PROBLEM DETAILS
Identify each line in the items below that contains the string "screenshot" and copy those lines. Case counts, so a line matches only if its capitalization is the same.

DATA RECORDS
-- -- --

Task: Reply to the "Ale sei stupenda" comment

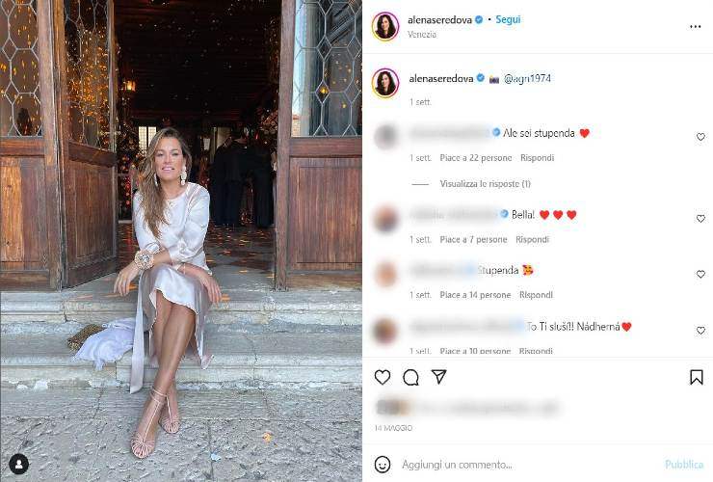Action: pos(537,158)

-- -- --

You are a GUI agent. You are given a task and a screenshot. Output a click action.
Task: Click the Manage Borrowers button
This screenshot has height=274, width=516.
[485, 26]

-- -- --

THE REPLY
You are a GUI agent. You are given a task and a screenshot. Output a click action.
This screenshot has height=274, width=516.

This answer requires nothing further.